• _TASK STATEMENT_
Reproduce the lines of material between the one holding "You are a computer-use agent. This" and the one holding "Looking at the screenshot, I should click(38, 199).", inclusive, swapping "trash" for "delete" and leaving everything else unchanged.

Entries for locating text and elements:
----------
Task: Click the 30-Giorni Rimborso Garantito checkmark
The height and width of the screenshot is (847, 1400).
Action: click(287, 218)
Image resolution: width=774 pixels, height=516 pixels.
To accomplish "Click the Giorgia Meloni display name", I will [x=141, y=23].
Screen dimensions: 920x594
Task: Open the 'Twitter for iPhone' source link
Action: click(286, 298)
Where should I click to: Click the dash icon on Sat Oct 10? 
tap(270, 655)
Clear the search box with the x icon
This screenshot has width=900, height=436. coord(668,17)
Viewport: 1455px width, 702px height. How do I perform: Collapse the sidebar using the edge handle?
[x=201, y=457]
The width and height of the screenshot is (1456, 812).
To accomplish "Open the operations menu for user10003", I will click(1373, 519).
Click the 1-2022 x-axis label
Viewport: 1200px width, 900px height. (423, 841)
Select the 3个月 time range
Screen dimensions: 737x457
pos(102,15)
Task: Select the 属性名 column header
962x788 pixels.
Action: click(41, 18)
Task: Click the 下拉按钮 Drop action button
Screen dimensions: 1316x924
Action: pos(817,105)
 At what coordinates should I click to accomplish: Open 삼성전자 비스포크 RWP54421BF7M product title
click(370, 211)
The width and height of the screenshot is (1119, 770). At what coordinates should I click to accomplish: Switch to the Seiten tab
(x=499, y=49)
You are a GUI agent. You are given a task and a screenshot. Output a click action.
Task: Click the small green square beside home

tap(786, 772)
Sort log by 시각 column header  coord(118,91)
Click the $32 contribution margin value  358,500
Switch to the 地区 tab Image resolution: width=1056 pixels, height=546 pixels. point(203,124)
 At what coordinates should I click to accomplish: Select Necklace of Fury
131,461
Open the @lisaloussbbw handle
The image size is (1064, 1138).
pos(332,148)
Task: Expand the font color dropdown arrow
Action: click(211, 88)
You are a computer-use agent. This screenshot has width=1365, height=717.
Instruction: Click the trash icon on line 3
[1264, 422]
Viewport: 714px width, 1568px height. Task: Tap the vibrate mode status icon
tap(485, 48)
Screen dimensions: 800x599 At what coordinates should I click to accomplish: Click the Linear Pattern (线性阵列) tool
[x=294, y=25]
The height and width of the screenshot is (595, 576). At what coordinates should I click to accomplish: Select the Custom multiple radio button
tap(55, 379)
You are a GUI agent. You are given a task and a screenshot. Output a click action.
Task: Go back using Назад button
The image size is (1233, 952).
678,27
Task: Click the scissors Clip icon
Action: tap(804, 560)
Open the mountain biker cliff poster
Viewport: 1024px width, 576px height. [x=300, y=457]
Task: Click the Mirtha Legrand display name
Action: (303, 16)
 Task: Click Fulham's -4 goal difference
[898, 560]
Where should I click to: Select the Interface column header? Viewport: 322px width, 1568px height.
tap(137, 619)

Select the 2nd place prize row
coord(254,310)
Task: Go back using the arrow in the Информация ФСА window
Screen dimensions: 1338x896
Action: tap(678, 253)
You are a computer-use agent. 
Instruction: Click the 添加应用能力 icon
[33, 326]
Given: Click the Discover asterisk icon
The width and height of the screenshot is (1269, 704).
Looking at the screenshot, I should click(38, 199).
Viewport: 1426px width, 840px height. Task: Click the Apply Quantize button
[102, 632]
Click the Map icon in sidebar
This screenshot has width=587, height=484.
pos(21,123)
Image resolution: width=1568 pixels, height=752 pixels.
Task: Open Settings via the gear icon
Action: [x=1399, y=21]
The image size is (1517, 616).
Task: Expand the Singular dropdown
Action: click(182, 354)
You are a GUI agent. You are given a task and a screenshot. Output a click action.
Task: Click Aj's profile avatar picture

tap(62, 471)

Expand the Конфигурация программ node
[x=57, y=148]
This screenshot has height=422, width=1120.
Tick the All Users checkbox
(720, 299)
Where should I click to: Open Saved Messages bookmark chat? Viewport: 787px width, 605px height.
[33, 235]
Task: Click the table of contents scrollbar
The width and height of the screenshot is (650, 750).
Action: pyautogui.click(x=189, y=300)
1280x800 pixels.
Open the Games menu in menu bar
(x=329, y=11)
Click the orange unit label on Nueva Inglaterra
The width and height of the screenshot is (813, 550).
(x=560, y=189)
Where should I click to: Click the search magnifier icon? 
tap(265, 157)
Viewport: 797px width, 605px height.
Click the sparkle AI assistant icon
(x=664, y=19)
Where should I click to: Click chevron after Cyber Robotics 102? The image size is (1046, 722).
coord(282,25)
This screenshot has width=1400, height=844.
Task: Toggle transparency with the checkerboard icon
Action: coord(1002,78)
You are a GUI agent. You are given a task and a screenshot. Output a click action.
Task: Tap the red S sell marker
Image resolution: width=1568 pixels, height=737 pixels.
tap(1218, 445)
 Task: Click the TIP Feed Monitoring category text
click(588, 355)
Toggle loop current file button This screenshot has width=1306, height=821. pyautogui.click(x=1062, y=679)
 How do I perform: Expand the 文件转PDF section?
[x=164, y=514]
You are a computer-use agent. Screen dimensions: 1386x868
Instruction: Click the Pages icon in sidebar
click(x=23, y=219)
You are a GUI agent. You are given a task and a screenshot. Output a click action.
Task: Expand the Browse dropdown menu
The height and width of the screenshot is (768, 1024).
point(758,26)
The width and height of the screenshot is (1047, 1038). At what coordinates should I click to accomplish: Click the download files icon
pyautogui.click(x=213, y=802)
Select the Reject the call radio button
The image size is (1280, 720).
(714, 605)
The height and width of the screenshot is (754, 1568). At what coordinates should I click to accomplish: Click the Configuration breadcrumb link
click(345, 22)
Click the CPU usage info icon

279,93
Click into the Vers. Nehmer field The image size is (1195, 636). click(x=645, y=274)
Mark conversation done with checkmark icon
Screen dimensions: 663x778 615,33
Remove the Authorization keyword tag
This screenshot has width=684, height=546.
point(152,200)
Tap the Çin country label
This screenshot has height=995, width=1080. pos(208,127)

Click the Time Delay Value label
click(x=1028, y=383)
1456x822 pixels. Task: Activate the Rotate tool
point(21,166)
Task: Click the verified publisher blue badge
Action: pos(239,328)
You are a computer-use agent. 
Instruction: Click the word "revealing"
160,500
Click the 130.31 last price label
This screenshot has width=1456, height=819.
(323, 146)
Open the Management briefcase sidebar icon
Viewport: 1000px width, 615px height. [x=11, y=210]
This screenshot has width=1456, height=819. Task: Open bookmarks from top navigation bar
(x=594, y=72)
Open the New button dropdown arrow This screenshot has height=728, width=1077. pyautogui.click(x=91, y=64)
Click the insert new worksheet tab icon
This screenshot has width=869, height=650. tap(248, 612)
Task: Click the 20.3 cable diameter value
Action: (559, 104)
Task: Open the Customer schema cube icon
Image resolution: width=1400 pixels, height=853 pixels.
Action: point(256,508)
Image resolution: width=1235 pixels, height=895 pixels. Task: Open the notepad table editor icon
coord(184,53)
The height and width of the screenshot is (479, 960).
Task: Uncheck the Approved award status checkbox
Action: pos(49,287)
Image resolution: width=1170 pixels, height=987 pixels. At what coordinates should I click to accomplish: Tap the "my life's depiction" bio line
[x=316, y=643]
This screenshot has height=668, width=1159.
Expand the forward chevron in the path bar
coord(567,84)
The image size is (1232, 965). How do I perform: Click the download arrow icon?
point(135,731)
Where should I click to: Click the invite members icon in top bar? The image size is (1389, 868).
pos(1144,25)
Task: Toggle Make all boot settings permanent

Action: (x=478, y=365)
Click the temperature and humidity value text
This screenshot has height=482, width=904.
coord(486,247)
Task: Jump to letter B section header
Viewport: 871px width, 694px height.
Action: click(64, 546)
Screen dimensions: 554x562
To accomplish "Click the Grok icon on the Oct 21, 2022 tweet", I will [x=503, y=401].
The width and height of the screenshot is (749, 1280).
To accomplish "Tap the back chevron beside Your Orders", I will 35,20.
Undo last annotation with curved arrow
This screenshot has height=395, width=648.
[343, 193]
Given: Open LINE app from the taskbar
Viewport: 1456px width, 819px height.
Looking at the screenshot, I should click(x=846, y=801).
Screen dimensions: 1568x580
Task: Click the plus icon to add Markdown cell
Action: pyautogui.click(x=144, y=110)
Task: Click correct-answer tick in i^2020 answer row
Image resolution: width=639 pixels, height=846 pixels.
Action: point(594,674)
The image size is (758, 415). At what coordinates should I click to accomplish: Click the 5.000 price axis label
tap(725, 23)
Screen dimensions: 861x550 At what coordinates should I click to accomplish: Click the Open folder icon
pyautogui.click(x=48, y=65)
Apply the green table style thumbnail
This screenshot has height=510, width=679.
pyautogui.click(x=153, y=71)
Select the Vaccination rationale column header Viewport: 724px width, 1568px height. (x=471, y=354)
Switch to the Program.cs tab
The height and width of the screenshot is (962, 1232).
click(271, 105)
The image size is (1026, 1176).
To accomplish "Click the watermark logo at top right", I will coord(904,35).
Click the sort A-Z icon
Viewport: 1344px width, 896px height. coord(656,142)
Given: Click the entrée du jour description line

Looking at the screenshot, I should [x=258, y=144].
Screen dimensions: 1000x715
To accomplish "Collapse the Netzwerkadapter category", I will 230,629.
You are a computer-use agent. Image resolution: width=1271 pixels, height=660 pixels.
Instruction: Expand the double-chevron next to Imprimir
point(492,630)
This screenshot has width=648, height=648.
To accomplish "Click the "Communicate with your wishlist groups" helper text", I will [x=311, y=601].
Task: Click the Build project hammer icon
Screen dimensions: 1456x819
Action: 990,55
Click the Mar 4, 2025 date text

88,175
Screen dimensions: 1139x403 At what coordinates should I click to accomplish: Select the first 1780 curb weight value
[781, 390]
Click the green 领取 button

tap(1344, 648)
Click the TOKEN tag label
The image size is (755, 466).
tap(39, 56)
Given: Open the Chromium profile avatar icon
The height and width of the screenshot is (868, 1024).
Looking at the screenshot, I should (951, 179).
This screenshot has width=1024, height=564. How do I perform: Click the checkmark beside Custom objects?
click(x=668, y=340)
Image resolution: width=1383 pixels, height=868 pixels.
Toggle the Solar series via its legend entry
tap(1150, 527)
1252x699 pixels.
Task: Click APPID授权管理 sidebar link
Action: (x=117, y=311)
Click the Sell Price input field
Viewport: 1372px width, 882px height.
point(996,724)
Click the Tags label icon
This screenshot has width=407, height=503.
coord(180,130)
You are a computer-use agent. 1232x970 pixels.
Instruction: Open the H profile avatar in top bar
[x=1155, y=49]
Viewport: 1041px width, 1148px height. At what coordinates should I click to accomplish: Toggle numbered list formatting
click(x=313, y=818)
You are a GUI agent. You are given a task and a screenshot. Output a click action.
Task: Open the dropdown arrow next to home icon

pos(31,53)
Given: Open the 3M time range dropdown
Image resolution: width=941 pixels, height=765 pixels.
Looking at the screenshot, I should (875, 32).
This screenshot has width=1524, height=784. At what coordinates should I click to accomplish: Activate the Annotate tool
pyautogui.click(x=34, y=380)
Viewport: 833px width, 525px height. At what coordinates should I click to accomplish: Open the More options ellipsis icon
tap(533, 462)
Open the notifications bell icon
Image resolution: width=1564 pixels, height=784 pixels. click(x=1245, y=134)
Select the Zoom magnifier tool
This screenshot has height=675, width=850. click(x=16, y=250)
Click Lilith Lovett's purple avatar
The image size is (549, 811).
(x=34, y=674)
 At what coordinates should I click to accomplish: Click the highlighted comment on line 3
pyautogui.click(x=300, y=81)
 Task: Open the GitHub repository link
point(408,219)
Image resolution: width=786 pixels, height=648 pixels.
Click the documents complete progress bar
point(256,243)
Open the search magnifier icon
----------
• _SOLUTION_
You are a computer-use agent. This screenshot has width=1365, height=717.
Instruction: Click the delete icon on line 3
[1264, 422]
Viewport: 714px width, 1568px height. Task: Tap the vibrate mode status icon
tap(485, 48)
Screen dimensions: 800x599 At what coordinates should I click to accomplish: Click the Linear Pattern (线性阵列) tool
[x=294, y=25]
The height and width of the screenshot is (595, 576). At what coordinates should I click to accomplish: Select the Custom multiple radio button
tap(55, 379)
You are a GUI agent. You are given a task and a screenshot. Output a click action.
Task: Go back using Назад button
The image size is (1233, 952).
678,27
Task: Click the scissors Clip icon
Action: tap(804, 560)
Open the mountain biker cliff poster
Viewport: 1024px width, 576px height. [x=300, y=457]
Task: Click the Mirtha Legrand display name
Action: (303, 16)
 Task: Click Fulham's -4 goal difference
[898, 560]
Where should I click to: Select the Interface column header? Viewport: 322px width, 1568px height.
tap(137, 619)

Select the 2nd place prize row
coord(254,310)
Task: Go back using the arrow in the Информация ФСА window
Screen dimensions: 1338x896
Action: tap(678, 253)
You are a computer-use agent. 
Instruction: Click the 添加应用能力 icon
[33, 326]
Given: Click the Discover asterisk icon
The width and height of the screenshot is (1269, 704).
Looking at the screenshot, I should click(38, 199).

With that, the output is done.